WORK TO BE COMPLETED
Answer these questions from the forum thread about the pivot ball remover below.
1. What price is given for the Niftech tool?
2. Which company makes the installation pliers sold through Tower?
3. Where on the Racetech site does pepe say to look for the tool?

# pivot ball remover



## PITBULL (Sep 25, 2001)

Who makes a pivot ball remover for pancars?
I borrowed one at the track last sat. wow what a neat tool!
He could not remember who made it ..


----------



## kevina250 (Aug 10, 2002)

You can get it at Bolink/RACETech. Saw some last week there.


----------



## Guest (Nov 19, 2003)

Race Tech made one, it installed as well as removed the pivot ball.


----------



## calvin (Jan 2, 2002)

I tried to find this on their site, but without success. Could anyone point me in the right direction. A picture would be nice. A nice set of installation pliers is made by Heli-Max and sold through Tower, but unfortunately they do not remove the ball cups. They are rather expensive at $32.


----------



## philb1 (Sep 29, 2001)

Lowest cost tool= 5/8 4-40 socket screw,plain 4-40 nut and servo saver adapter from large Kimb.Pull the pivot ball out of the arm into the ss adapter to remove-pull pivot ball into arm with ss adapter as flange under lower arm.Not as slick as the Racetech tool, but most of the stuff is probably already in your toolbox.


----------



## irvan36mm (Oct 2, 2001)

Pit-
Niftech has one for $4.95.
http://www.niftech.com/catalog/index.cgi?mode=3000series
Scroll toward the bottom of the page.
-George


----------



## pepe (Sep 29, 2001)

calvin said:


> I tried to find this on their site, but without success. Could anyone point me in the right direction. A picture would be nice. A nice set of installation pliers is made by Heli-Max and sold through Tower, but unfortunately they do not remove the ball cups. They are rather expensive at $32.


Calvin,

Look on the racetech price sheet at accessories area I just saw it there.


----------



## calvin (Jan 2, 2002)

Thanks Pepe, I guess I missed it. Found it. I had looked under the tools and accessories sections, didn't think to look under the price list. Thanks again


----------



## PITBULL (Sep 25, 2001)

irvan36mm said:


> Pit-
> Niftech has one for $4.95.

SUPPLIED DATA

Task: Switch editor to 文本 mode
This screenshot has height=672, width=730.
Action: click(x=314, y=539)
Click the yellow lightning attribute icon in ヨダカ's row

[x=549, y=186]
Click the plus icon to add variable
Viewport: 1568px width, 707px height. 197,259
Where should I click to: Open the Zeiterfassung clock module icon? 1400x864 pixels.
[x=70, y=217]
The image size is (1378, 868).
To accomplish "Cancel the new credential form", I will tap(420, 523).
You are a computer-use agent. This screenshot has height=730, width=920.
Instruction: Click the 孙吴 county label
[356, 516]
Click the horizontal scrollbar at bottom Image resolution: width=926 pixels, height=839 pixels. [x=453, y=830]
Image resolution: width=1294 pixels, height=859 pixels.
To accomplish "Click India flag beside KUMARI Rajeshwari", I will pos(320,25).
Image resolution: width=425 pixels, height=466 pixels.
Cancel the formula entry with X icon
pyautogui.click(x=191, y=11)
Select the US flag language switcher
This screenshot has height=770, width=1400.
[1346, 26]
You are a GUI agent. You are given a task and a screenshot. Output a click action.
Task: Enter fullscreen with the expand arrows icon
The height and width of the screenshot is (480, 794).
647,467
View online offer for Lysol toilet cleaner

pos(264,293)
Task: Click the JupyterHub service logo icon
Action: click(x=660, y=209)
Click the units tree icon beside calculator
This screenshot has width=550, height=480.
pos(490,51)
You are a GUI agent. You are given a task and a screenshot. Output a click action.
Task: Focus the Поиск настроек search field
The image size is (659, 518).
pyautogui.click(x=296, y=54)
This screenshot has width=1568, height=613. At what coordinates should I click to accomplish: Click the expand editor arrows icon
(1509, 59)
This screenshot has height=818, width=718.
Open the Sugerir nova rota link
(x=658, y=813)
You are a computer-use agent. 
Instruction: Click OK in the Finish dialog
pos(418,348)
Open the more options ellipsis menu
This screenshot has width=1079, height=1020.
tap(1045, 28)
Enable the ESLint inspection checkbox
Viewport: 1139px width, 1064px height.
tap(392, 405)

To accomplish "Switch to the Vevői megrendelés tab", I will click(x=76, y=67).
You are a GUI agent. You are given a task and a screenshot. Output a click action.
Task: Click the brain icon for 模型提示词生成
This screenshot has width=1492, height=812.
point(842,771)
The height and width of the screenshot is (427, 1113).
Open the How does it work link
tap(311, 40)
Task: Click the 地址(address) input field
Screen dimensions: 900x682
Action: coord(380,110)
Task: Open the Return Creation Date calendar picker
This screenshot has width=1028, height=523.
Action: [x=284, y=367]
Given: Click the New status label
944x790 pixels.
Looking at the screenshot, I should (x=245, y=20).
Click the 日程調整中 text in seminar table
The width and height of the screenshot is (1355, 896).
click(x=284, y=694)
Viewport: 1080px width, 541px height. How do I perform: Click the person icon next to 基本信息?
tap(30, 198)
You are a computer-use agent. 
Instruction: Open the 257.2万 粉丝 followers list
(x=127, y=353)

ANSWER BELOW
1. $4.95
2. Heli-Max
3. In the accessories area of the Racetech price sheet